Taxing of virtual assets has been fixed at 30% and it cannot be mentioned as a replacement of any other income. Payments made using digital assets will incur a charge of 1% TDS to keep transactions on track. This will in turn bring virtual assets under the government’s recognition and shift the government’s plan on banning private cryptocurrencies by many folds. Bitcoin, the most trusted cryptocurrency for trading will also be levied at a 30% tax rate. Thus, investors will be provided with the much-needed clarity for various cryptocurrencies.

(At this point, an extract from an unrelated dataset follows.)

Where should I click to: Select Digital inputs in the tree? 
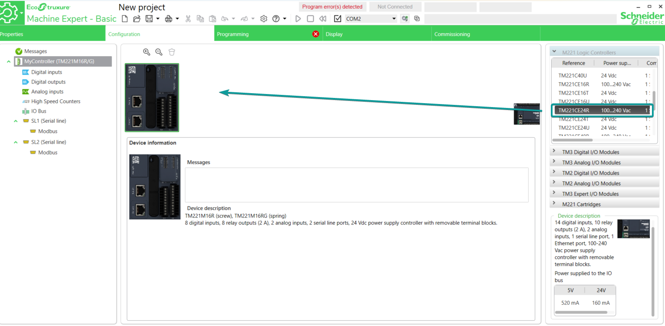pos(47,72)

The Economic Survey has analyzed some crucial aspects of the last year’s pandemic such as global liquidity measures, inflation and surging energy prices risking the economic structure. Thus, the stock of growing revenues to indicate the availability of fiscal space should be aided by additional support from our government. A recent survey will be on the verge of collecting information about the widespread vaccine coverage, gains from supply-side reforms and comfortable regulations with robust export growth will excel up the capital spending.
Sitharaman has also pointed out that the government has offered fiscal space through buoyant tax revenues to hold the country’s economy. Although the output in various intensive industries descended their growth rate below pre-pandemic levels, the macroeconomic strength will now buffer up the stresses by withdrawing such stimulus by global central banks.